This FSP applies to convertible debt instruments that, by their stated terms, may be settled in cash (or other assets) upon conversion, including partial cash settlement, unless the embedded conversion option is required to be separately accounted for as a derivative under Statement 133. Convertible preferred shares that are accounted for in equity (or temporary equity) are not within the scope of this FSP.

The FSP clarifies that convertible debt instruments that may be settled in cash upon conversion (including partial cash settlement) are not addressed by paragraph 12 of APB Opinion No. 14, Accounting for Convertible Debt and Debt Issued with Stock Purchase Warrants. This FSP also nullifies (Nos. 90-19 and 03-7) or amends (Nos. 98-5, 99-1, 00-27, 04-8, and 05-1) certain EITFs. The FASB Board believes that the consensus in EITF Issue No. 90-19 had inappropriately expanded the application of the guidance in paragraph 12 of Opinion 14.

Prior to the FSP, securities which give the issuer the option to settle the principal amount of the security in cash and to settle conversion value in excess of principal in cash or shares (see "Instrument C" in EITF 90-19) were afforded more favorable interest expense recognition and EPS calculation treatment than other types of debt securities.

Recognition and Initial Measurement

This FSP requires that convertible debt instruments within its scope be separated into their liability and equity components, with the liability component recorded at the fair value of a similar liability that does not have an associated equity component, and the remainder attributed to the equity component. The separation approach results in an issuer recognizing the same interest cost it would have incurred had it issued a comparable debt instrument without the embedded conversion option. The equity component is a residual amount representing the interest cost that was "paid" with the conversion option.

Subsequent Measurement

The excess of the principal amount of the liability component over its initial fair value is amortized to interest cost using the interest method. Debt discounts are to be amortized over the expected life of a similar liability that does not have an associated equity component. If the fair value was initially measured using a valuation technique consistent with an income approach, the issuer shall consider the periods of cash flows used in the fair value measurement when determining the discount amortization period. The treatment of debt discounts is consistent with the objective that an issuer’s reported interest cost should reflect its nonconvertible debt borrowing rate.

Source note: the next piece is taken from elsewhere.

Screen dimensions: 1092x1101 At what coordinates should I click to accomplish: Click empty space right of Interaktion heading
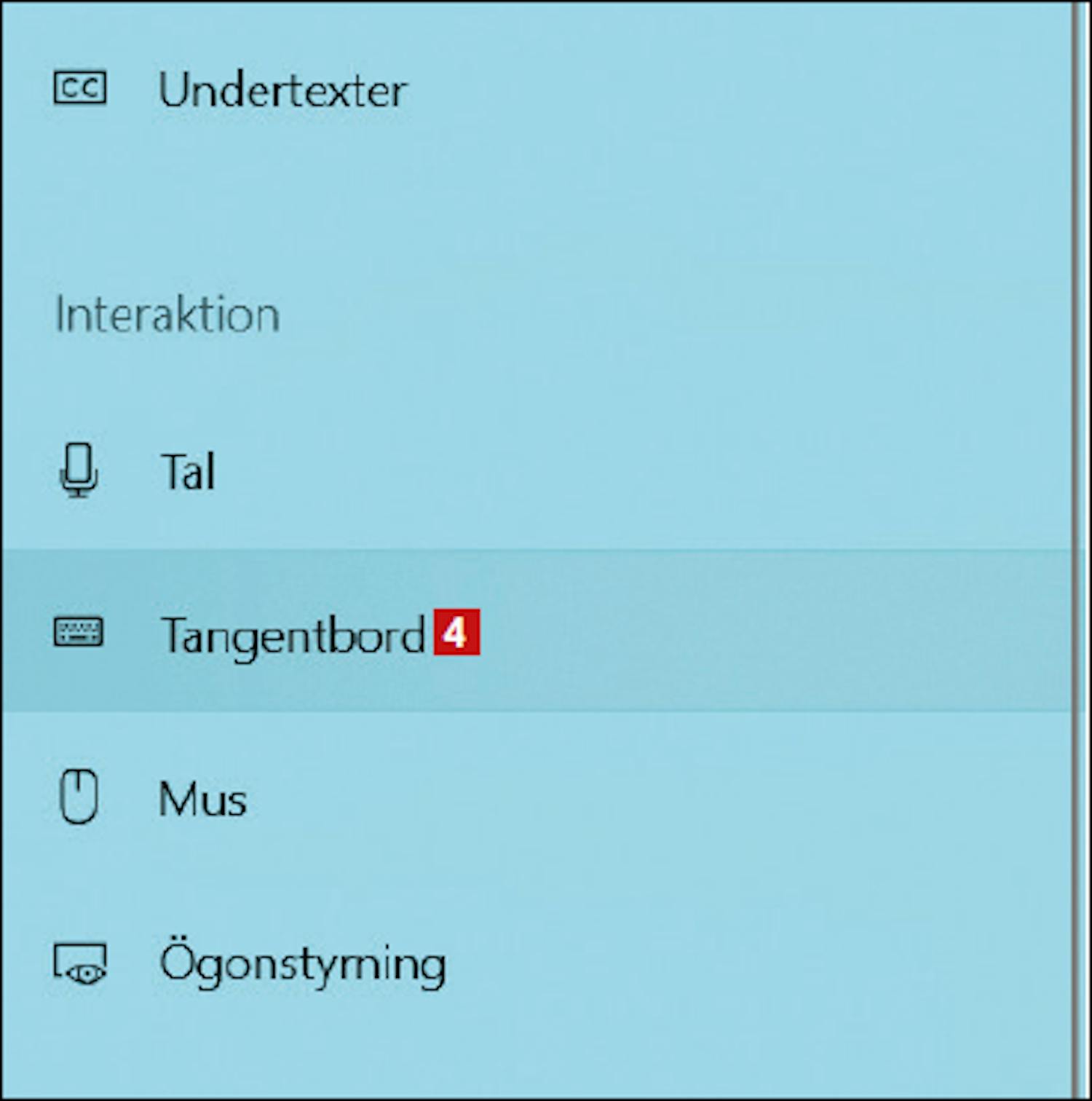[x=670, y=315]
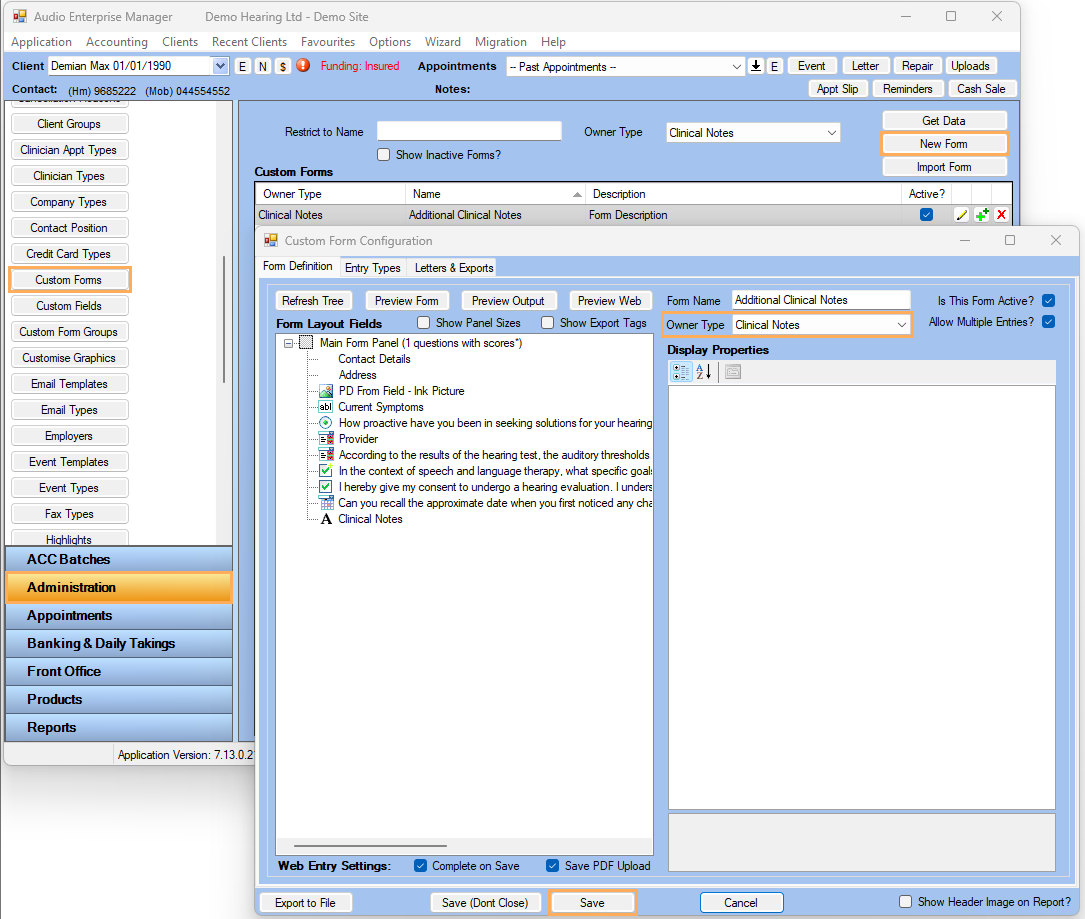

The equity component is not re-measured as long as it continues to meet the conditions for equity classification in Issue 00-19. If re-measurement is necessary, the difference between the amount previously recognized in equity and the fair value of the conversion option at the date of reclassification is accounted for as an adjustment to stockholders’ equity.

Modifications and Derecognition

Modification of the conversion option does not result in a change to the proposed accounting, unless extinguishment accounting is required under EITF Nos. 06-6 and 96-19.

Status

The comment period has ended and the FSP is being re-deliberated.